23 Things All Black Kids At Liberal Arts Colleges Will Understand

    "Let me just play devil's advocate..."

    1. Hearing your own classmates say you only got in because of Affirmative Action.

    2. Being mistaken for every other black person on campus.

    3. Having your history, literature, and heritage confined to a specialty department.

    4. Changing your hairstyle for the first time on campus and becoming apparently unrecognizable to people you've met before.

    5. When Black History Month rolls around and you KNOW the dining hall is going to "celebrate" with fried chicken and greens.

    6. If you have communal showers you have to explain why you take so long to wash your hair.

    7. Coming back after tanning on spring break and surprising the living daylights out of your floormates who didn't know you could do that.

    8. Meeting people who are super proud to be liberal and "not racist," then hearing them say some preeeeetty racist stuff down the line.

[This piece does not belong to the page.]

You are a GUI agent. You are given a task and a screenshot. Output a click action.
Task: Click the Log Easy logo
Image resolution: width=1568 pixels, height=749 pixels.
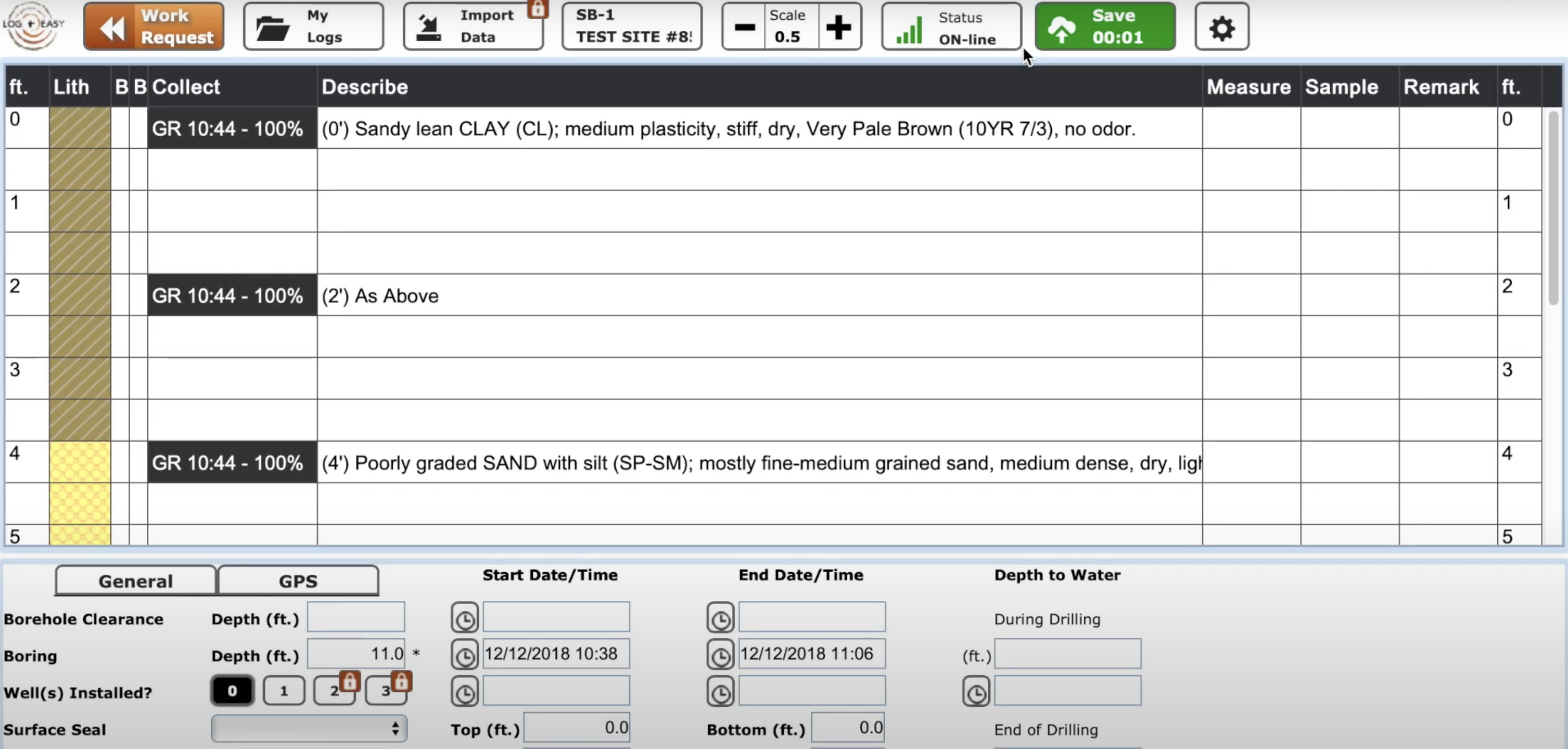(33, 25)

    9. Reading a racially contentious text in seminar and having that ONE person decide to play devil's advocate for some slave-owning founding father.

    10. Everyone being ~very interested~ in your thoughts on the only black author on the required reading list.

    11. When some white professor inevitably decides to lecture on the "black experience" and you're just sitting there like a very quiet human artifact.

    12. Finding out that the class you signed up for has a black professor and making sure to show up early and be present because you're THRILLED.

    13. Realizing there's a Black Student Union and crying tears of joy at having a safe space.

    14. And immediately having your thunder stolen by people who demand to know why there isn't a White Student Union.

    15. People assuming you have some sort of athletic scholarship or hook-up.

    16. And if you were an athlete, people assumed you were only there for basketball or football.

    17. Friends who know it's not okay will get drunk and ask if they can touch your hair.

    18. Having friends who can't reconcile your blackness with something they actually like so they say you're not "really" black.

    19. Listening to well-intentioned but misinformed liberal people talk about how to "fix" issues like poverty and gentrification.

    20. And locking eyes with the one other black person in lecture when you hear that kind of nonsense.

    21. Giving the Nod to other black students at parties, even if you don't know them that well.

    22. Telling your friends that someone you all know is racist and yet somehow that person is still invited to hang out with all of you.

    23. And having one seminar class with someone and knowing in your heart that for the rest of their life, you will be the "black friend" they refer to when they don't want to sound racist.